■ WHAT YOU WILL DO ■
Below are the entries. Transcribe exactly the lines from the one with "Open the three-dot more options menu" through the one with "This screenshot has height=617, width=879.", ends included, and leave out all others.

■ Data excerpts ■
━━━━━━━━━━━━━━━━━━━━

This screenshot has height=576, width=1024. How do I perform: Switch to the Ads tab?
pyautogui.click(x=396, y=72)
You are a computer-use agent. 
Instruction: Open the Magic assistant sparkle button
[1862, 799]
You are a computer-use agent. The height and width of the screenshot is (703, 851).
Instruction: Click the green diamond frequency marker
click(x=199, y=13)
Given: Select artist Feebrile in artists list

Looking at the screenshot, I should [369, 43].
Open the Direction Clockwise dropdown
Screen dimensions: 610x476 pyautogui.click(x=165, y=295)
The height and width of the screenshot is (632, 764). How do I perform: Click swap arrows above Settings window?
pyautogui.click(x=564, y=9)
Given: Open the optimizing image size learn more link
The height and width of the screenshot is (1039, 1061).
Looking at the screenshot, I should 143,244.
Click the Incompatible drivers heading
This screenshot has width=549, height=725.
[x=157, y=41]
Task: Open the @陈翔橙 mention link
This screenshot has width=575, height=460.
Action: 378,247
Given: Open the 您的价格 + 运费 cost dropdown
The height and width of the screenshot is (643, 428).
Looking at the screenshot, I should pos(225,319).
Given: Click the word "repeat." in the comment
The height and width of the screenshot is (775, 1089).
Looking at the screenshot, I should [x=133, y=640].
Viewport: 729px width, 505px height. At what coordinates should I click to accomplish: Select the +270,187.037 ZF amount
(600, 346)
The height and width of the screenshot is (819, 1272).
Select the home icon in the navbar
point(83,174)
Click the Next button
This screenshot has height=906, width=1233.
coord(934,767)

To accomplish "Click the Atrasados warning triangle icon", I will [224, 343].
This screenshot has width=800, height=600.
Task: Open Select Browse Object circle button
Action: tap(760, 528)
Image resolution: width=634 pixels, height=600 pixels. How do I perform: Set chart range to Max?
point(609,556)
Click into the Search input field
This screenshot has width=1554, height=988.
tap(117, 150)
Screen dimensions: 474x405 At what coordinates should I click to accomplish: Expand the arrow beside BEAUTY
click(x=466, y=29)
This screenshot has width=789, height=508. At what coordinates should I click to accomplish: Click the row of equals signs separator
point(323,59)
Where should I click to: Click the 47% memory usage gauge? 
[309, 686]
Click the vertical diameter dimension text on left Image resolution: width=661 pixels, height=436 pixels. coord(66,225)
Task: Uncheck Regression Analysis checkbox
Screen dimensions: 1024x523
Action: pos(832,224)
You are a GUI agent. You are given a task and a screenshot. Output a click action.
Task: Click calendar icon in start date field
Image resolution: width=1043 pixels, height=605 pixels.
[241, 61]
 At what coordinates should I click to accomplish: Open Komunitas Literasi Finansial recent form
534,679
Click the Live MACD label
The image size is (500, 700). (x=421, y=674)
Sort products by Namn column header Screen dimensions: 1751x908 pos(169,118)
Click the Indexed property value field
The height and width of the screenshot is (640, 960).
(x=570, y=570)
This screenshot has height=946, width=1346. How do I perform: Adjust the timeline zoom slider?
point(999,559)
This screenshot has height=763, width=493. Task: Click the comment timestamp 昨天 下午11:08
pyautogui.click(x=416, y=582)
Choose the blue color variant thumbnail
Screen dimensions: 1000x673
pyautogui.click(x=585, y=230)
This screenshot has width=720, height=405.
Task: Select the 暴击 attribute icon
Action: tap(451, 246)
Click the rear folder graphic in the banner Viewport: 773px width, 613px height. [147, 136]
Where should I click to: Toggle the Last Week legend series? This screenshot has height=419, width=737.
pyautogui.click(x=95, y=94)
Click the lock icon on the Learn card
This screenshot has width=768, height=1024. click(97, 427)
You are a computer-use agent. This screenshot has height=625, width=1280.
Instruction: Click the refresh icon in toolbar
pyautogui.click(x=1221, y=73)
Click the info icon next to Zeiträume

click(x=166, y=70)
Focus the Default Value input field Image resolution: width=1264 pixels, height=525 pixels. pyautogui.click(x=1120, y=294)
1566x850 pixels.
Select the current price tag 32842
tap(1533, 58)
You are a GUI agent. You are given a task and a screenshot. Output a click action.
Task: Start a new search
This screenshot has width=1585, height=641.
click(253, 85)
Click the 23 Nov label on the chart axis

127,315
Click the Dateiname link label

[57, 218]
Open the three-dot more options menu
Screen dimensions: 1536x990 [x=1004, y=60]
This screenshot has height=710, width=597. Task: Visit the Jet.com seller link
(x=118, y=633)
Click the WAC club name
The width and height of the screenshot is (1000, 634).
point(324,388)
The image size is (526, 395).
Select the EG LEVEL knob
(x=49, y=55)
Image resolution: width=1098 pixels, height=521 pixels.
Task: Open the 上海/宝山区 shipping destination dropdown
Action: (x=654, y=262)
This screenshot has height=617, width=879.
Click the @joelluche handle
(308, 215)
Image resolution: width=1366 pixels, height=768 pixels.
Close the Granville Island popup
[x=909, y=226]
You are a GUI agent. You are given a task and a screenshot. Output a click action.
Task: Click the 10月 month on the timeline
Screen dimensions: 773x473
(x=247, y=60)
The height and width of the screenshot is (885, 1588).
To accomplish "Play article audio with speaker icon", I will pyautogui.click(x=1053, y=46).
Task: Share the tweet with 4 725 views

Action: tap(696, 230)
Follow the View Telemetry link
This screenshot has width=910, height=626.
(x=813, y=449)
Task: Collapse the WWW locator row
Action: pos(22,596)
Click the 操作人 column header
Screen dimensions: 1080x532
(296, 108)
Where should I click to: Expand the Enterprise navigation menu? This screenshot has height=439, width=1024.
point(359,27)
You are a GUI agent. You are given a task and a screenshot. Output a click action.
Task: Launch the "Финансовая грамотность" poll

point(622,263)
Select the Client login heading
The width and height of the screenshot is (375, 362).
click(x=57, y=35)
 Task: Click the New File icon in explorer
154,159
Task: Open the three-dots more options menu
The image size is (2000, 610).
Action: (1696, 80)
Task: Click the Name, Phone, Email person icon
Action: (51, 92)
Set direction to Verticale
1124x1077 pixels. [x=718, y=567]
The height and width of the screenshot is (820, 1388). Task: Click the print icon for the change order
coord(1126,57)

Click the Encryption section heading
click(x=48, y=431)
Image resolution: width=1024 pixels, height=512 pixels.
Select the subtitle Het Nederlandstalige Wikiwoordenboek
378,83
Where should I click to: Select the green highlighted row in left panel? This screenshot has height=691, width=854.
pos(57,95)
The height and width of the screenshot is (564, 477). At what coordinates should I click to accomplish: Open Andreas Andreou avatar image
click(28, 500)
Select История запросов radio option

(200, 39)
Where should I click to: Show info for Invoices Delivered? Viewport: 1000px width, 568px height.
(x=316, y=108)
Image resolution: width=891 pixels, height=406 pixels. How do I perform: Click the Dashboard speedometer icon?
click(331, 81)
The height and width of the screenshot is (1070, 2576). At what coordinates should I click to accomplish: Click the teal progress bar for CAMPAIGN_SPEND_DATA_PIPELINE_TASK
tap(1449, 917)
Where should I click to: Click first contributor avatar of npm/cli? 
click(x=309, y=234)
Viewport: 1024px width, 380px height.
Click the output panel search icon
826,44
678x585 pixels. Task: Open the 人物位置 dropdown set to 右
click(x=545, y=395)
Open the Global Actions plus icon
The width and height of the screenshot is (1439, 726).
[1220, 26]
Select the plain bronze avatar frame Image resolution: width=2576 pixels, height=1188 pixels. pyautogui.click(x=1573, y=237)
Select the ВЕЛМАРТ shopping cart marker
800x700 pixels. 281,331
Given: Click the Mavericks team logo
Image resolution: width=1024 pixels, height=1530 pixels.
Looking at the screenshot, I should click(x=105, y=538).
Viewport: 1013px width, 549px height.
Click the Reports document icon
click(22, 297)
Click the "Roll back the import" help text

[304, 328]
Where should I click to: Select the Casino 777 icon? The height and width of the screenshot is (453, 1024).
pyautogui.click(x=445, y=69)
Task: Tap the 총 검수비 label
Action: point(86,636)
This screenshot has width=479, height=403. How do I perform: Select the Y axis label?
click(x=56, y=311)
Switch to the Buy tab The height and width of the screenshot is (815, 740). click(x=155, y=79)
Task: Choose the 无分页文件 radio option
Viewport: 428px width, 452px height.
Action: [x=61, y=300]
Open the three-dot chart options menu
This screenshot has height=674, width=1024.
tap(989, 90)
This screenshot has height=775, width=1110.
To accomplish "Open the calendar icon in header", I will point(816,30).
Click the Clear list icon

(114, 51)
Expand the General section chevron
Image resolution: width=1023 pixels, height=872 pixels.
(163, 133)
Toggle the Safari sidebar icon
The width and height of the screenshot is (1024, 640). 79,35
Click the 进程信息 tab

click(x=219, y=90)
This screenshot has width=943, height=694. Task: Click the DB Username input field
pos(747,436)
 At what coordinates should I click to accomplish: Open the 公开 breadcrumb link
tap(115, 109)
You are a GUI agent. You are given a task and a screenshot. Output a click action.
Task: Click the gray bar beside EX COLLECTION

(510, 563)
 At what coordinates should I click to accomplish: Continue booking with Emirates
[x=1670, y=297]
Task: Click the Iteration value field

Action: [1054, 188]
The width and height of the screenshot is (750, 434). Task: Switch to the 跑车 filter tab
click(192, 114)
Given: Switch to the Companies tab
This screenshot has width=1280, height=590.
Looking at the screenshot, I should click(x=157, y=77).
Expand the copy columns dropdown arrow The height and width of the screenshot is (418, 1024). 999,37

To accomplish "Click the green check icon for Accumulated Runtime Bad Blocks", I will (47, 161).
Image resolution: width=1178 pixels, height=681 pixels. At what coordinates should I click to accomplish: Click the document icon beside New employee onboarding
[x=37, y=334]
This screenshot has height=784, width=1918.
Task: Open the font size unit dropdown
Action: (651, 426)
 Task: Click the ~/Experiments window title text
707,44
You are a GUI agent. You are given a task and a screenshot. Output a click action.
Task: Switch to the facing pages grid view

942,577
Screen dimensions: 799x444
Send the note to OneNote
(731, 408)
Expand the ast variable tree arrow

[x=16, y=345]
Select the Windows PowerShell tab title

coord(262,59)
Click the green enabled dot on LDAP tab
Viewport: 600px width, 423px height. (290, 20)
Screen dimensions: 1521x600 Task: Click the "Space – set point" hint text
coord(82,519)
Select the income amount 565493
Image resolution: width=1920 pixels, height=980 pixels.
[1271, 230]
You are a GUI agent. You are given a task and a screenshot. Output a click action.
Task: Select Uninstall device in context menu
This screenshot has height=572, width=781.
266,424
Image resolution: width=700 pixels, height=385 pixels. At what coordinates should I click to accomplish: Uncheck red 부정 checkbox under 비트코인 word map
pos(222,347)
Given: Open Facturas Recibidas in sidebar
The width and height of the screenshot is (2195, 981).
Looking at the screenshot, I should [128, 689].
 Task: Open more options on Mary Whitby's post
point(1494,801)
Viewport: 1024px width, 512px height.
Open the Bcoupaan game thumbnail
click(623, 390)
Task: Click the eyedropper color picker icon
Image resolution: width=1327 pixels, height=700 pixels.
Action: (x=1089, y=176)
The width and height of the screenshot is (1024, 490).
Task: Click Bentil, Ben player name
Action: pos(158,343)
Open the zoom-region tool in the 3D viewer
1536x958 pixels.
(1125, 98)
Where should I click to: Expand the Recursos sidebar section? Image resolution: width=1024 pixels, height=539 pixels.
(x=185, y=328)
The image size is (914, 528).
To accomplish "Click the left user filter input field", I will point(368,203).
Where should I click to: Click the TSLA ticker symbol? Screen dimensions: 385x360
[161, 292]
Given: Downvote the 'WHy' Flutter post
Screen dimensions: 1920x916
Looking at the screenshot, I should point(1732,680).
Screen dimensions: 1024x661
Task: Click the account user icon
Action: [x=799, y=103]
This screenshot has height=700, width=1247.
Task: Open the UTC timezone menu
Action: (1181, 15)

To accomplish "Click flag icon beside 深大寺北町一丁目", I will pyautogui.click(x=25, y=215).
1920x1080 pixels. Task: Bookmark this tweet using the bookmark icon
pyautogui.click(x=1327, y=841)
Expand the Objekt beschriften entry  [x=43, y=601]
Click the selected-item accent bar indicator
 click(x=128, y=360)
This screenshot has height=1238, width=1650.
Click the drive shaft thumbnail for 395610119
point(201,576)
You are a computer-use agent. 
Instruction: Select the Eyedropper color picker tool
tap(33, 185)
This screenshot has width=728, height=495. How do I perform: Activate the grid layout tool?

━━━━━━━━━━━━━━━━━━━━

■ TASK RESPONSE ■
Open the three-dot more options menu
Screen dimensions: 1536x990 [x=1004, y=60]
This screenshot has height=710, width=597. Task: Visit the Jet.com seller link
(x=118, y=633)
Click the WAC club name
The width and height of the screenshot is (1000, 634).
point(324,388)
The image size is (526, 395).
Select the EG LEVEL knob
(x=49, y=55)
Image resolution: width=1098 pixels, height=521 pixels.
Task: Open the 上海/宝山区 shipping destination dropdown
Action: (x=654, y=262)
This screenshot has height=617, width=879.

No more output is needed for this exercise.